Claire- can you give some examples?
I agree that the responses were a bit mocking-but I did ask you for more information and you didn't give it
sorry, I missed your question.
For example, on the floor I teach on, there is one straight white man only, and he is such a nice guy, but the whole floor goes to the pub regularly on a Friday evening, and I've seen him regularly shut down and excluded from conversations, up to the point that he started leaving early, sometimes within a few minutes of such a conversation starting, and now doesn't come in at all.
Just off the top of my head, conversations he has been told he is not allowed to participate in have included ideas to promote STEM subjects to younger girls, and the PSHE curriculum during Pride month.
Another example would be a foster son, a straight white guy, very intelligent, massive gaps in his education, being initially included in a scheme to get disadvantaged young people into university.
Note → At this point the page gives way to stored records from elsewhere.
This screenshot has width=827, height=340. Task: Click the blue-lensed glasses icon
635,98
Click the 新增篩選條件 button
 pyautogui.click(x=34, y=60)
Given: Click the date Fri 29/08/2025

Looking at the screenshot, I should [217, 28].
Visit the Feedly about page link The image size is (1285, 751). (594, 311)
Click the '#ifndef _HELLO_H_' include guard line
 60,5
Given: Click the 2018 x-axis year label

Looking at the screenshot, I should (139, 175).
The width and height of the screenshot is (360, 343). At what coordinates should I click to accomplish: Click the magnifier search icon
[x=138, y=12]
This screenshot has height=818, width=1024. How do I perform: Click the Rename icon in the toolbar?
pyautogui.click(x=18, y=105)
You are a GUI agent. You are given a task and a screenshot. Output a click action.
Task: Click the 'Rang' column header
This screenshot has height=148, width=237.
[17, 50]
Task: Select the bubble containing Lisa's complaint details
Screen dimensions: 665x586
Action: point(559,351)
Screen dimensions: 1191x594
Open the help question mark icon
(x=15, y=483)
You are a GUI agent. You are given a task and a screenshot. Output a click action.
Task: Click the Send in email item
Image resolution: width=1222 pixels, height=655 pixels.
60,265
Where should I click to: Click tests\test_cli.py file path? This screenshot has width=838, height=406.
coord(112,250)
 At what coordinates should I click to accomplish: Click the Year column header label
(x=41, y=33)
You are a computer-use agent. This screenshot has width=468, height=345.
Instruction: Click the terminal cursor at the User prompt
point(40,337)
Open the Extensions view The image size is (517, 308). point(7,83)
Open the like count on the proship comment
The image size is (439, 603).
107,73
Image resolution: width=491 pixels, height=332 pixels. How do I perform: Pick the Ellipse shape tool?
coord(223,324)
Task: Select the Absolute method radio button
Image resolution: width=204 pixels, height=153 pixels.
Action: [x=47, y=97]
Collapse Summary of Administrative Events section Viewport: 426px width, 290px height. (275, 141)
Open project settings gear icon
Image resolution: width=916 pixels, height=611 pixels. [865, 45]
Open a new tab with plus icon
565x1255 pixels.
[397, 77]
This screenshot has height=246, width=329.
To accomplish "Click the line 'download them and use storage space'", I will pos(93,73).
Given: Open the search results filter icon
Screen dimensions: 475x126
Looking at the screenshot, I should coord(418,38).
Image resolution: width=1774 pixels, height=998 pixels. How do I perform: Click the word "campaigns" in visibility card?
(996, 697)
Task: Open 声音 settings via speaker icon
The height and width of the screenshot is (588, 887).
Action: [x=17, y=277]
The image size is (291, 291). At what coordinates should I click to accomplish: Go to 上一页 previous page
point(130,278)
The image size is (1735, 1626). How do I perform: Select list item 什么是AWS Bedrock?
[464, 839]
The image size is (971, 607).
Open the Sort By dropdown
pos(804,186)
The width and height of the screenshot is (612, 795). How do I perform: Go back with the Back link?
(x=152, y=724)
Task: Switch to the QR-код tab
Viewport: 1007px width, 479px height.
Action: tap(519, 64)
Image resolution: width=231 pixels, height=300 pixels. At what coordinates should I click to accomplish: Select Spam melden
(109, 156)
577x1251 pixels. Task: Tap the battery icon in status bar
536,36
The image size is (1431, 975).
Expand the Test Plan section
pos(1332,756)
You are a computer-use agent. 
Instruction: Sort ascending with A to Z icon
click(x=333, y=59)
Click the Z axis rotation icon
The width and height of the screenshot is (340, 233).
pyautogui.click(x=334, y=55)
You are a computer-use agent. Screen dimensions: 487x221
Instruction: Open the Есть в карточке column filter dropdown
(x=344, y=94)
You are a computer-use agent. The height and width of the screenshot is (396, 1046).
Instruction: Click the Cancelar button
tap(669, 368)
Being told by other students that he doesn't belong in the group, on the basis of being a "privileged" straight white guy - ok, they don't know he spent much of his early teenage years locked in a cupboard, but the staff never defended him and they at least would have been aware he was a looked after child - This is currently a great sadness to me, as he could have been excitedly awaiting A level results right now, with the right encouragement, but instead opted out of education completely before GCSEs
My brother, similar, being judged as "privileged" whilst battling cancer, could not get a lower university offer as he did not fit any of the "underprivileged" criteria at the time ( this was going back a few decades! but even so, it sticks) anyway, in his case he got into a "lesser" university and is now the best in the world in his field, so he got there in the end, through a harder route.
generally at school, I see some male students with an awful attitude to women, and some girls too ( one of my tutorgroup in all seriousness told me a few months ago that you knew almost everything you needed to know about someone as soon as you knew they were female!!)
obviously that need challenging and challenging every single time.
But I get sad to see young girls throwing accusations around when they are not justified, when a boy has done better than them by doing better than them, for example, and seeing decent caring young teenage boys hurt by being included in anti male rhetoric from staff, or students.
it is very polarising, and unfair, and more likely to do harm than good.
So yes, I do believe that many men are good feminists, it doesn't matter if they want to use that term or not, they are still good feminists, and belittling them, excluding them and accusing them of the crime of being male is sexist.